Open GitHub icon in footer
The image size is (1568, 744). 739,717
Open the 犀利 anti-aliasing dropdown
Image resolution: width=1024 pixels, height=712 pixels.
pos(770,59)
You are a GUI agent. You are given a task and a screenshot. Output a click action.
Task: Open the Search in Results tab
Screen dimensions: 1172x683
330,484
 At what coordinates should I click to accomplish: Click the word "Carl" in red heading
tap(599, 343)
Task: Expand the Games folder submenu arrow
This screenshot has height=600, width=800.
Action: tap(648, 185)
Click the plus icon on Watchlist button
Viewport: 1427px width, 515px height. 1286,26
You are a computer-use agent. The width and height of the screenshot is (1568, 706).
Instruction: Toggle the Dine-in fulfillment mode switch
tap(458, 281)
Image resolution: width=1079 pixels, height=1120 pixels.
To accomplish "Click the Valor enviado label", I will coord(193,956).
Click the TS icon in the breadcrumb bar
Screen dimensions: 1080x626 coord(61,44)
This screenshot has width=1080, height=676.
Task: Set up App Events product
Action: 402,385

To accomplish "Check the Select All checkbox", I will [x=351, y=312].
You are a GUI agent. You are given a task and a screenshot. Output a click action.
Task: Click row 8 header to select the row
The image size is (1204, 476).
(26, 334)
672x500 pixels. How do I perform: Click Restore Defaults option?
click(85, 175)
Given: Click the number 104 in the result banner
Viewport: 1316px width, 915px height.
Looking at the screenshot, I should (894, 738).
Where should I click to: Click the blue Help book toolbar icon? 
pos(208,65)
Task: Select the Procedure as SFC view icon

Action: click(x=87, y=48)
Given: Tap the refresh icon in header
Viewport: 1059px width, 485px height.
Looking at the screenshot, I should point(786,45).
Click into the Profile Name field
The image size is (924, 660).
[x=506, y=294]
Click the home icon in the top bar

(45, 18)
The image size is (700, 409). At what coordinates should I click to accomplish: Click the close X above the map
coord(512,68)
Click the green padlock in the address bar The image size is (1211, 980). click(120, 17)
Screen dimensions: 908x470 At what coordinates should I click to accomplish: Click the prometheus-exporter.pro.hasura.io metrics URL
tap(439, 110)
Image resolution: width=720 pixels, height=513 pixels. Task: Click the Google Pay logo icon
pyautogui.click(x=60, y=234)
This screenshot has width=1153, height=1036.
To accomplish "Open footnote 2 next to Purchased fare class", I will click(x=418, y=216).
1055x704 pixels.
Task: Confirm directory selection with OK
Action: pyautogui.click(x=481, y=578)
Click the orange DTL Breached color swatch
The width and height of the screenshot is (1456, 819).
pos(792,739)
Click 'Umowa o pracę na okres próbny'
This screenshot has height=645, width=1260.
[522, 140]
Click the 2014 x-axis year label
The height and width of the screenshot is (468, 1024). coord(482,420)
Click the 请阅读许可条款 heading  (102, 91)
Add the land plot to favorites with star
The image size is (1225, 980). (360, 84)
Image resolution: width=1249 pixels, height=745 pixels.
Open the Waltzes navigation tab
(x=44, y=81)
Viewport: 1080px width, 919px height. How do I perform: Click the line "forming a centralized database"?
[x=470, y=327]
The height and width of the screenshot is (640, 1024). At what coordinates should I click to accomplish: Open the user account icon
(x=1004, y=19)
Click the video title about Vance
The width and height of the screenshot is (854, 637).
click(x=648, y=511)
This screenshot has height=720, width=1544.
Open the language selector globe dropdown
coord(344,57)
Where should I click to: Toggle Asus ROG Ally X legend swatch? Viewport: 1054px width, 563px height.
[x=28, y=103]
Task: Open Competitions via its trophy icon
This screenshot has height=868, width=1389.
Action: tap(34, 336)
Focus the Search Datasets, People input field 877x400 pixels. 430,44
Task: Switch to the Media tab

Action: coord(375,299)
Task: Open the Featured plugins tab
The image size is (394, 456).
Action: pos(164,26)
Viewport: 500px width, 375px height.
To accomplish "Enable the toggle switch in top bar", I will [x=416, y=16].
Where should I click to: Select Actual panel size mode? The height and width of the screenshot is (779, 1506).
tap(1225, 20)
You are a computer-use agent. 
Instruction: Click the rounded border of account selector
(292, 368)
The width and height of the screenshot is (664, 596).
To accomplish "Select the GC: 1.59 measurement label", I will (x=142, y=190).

◇ ◇ ◇ ◇

## [Requirement]
Copy down every line of the material above that includes the string "header".

## [Response box]
Task: Click row 8 header to select the row
Given: Tap the refresh icon in header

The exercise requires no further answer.